The study included over 150 participants ages 8 to 18 with 5q-linked SMA. Researchers gathered sociodemographic and clinical data on the participants. To screen and evaluate depression and anxiety, the researchers used the Depression Self-Rating Scale for Children (DSRSC) and the Screen for Child Anxiety-Related Emotional Disorders (SCARED). Responses were collected in person, over the phone, or through an online platform.

The researchers examined potentially associated factors, including patient age, gender, and disease type. They also considered academic delay and support, household income level, clinical multisystem dysfunction (respiratory system dysfunction, digestive system dysfunction, and skeletal deformity), and rehabilitation exercise. 

Ultimately, it was found that age, gender, and SMA type were not associated with anxiety and depression.

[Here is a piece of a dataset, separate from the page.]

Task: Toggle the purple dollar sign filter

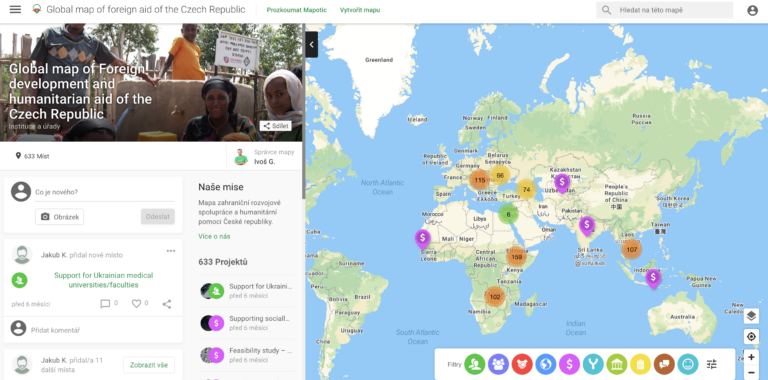Action: (569, 364)
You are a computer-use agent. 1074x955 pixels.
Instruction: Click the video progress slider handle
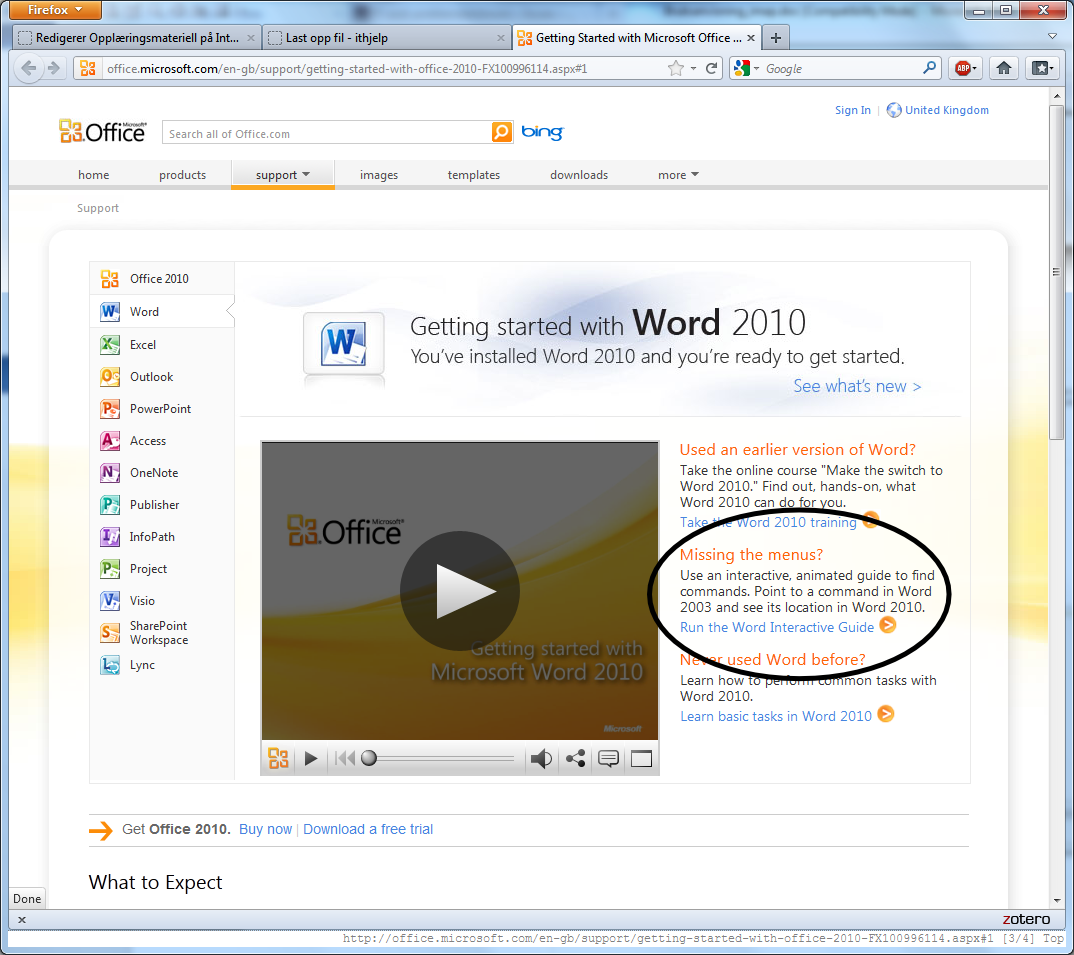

However, multisystem dysfunction, academic delay and support, household income level, and rehabilitation exercise were significantly related to anxiety and depression. 

While focused on a specific, small sample of patients, this study adds insight into the mental health impact of SMA. A call to action is made to further examine these impacts with a larger study population and a psychological scale specific to SMA [1].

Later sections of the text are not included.